WHAT YOU WILL DO |
**A)** Transcribe everything in the article on the Beijing–Moscow high-speed rail from "Rail transport affords" down to "Road, experts say.".
**B)** Summarize the article on the Beijing–Moscow high-speed rail in two sentences.

Tourism between China and Russia is about to accelerate since a 7,000-kilometer, 1.5 trillion yuan ($245 billion) high-speed rail under consideration will cut travel time between Beijing and Moscow from six days to two, the Beijing Information Office says.
"The high-speed train will give tourists another option and bring more visitors to China," says Jiang Yiyi, director of the China Tourism Academy's International Tourism Development Institute.
Top and above: It takes six days to travel on train from Beijing to Moscow. The newly planned high-speed rail will cut the time to two days. Photos by Hong Yu / For China Daily |
It will run through Kazakhstan and likely boost tourism among countries along the ancient Silk Road, especially Central Asian nations, she says.
More than 2 million Russians visited China last year. Most were from the country's easternmost areas, National Public Opinion Poll Lab chief analyst Liu Zhiming says.
"The high-speed rail will make it more convenient for them to explore China," Liu says.
An advantage over the nine-hour direct flight between the capitals is the train affords such scenery as primitive forests, lakes and wetlands, Jiang says.
Rail transport affords greater capacity than air travel and can deliver bulk cargo, too, experts point out.
The rail is expected to significantly profit China and neighbors by enhancing exports to western Asia and Europe while reviving the Silk Road, experts say.
China has more bordering countries than any other. And travel among countries reduces international tensions, says Zhang Guangrui, honorary director of the Tourism Research Center at the Chinese Academy of Social Sciences.

DATASET SECTION |
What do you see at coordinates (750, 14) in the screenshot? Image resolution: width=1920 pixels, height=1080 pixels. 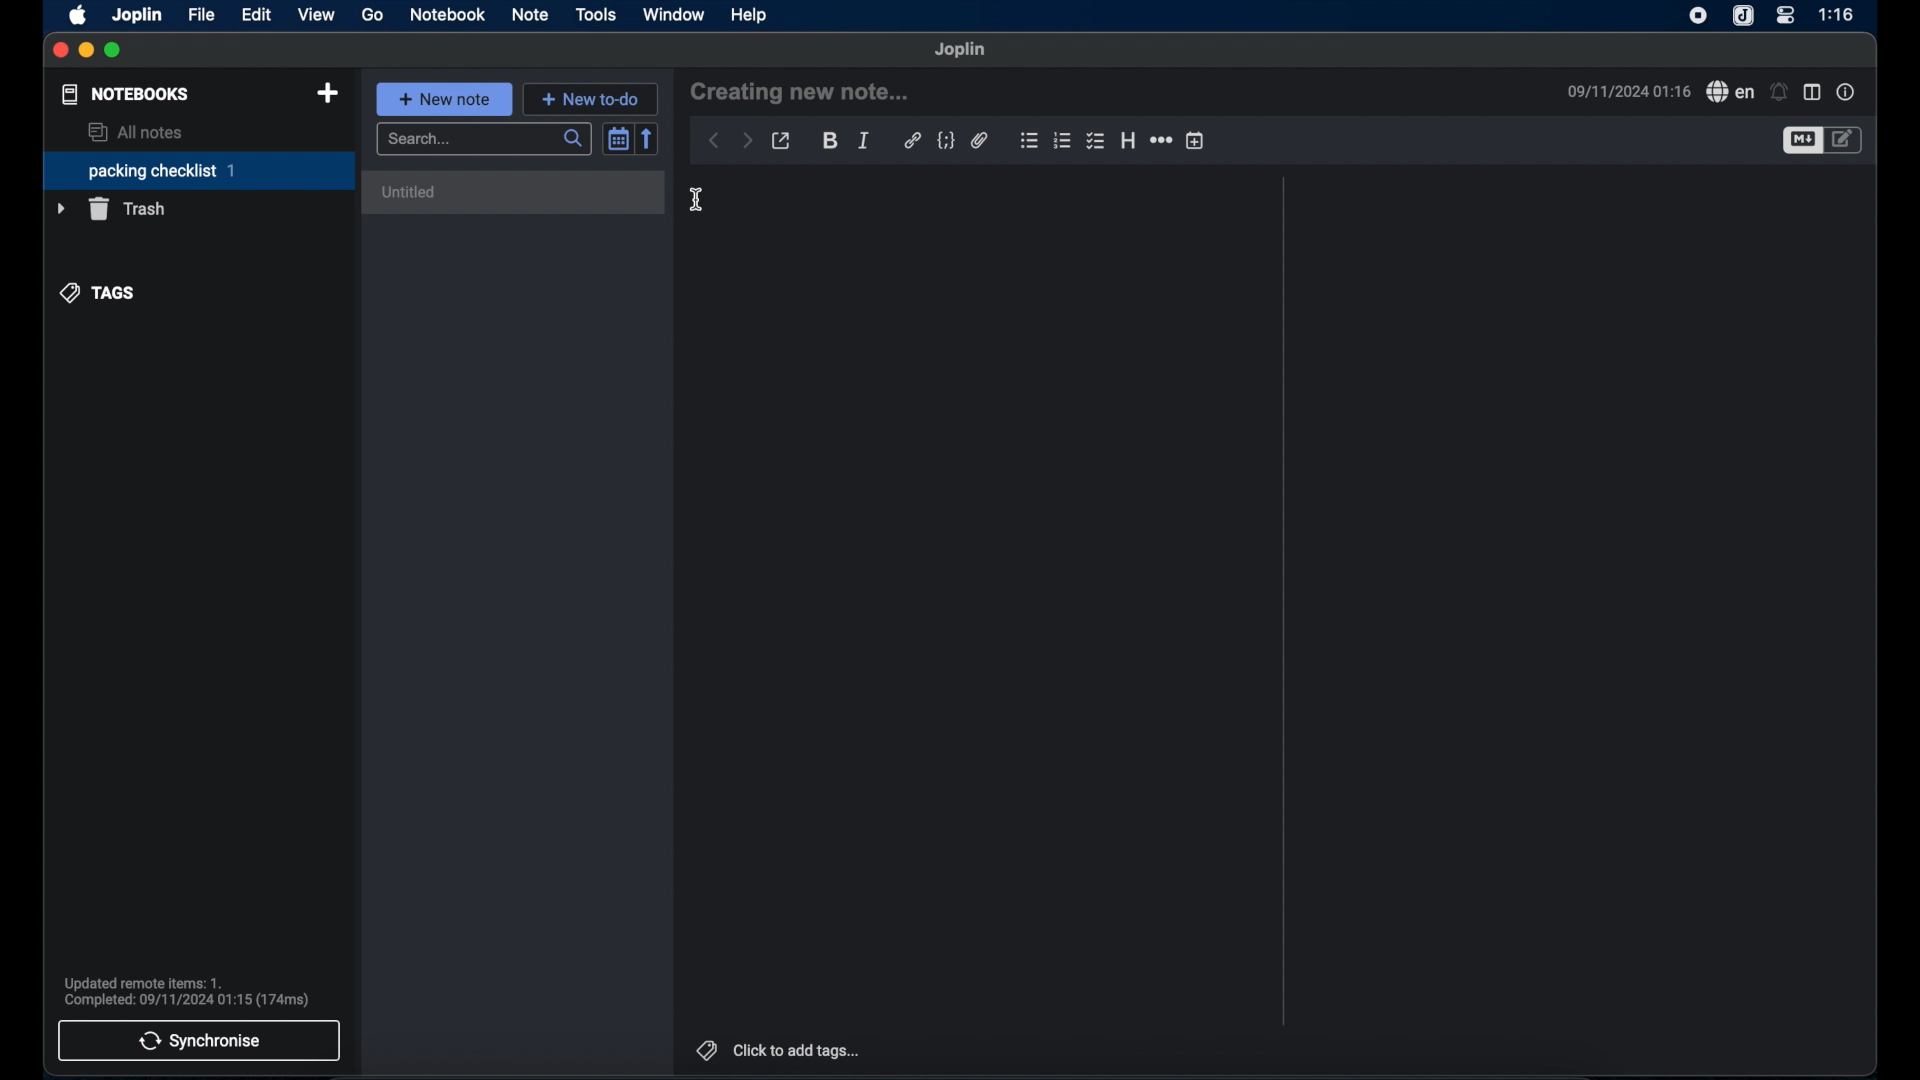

THE SOLUTIONS |
**A)**
Rail transport affords greater capacity than air travel and can deliver bulk cargo, too, experts point out.
The rail is expected to significantly profit China and neighbors by enhancing exports to western Asia and Europe while reviving the Silk Road, experts say.

**B)** A 7,000-kilometer, 1.5 trillion yuan high-speed rail under consideration would cut travel time between Beijing and Moscow from six days to two and is expected to bring more tourists between China and Russia. Running through Kazakhstan, the line could also boost tourism among countries along the ancient Silk Road and, experts say, enhance exports to western Asia and Europe.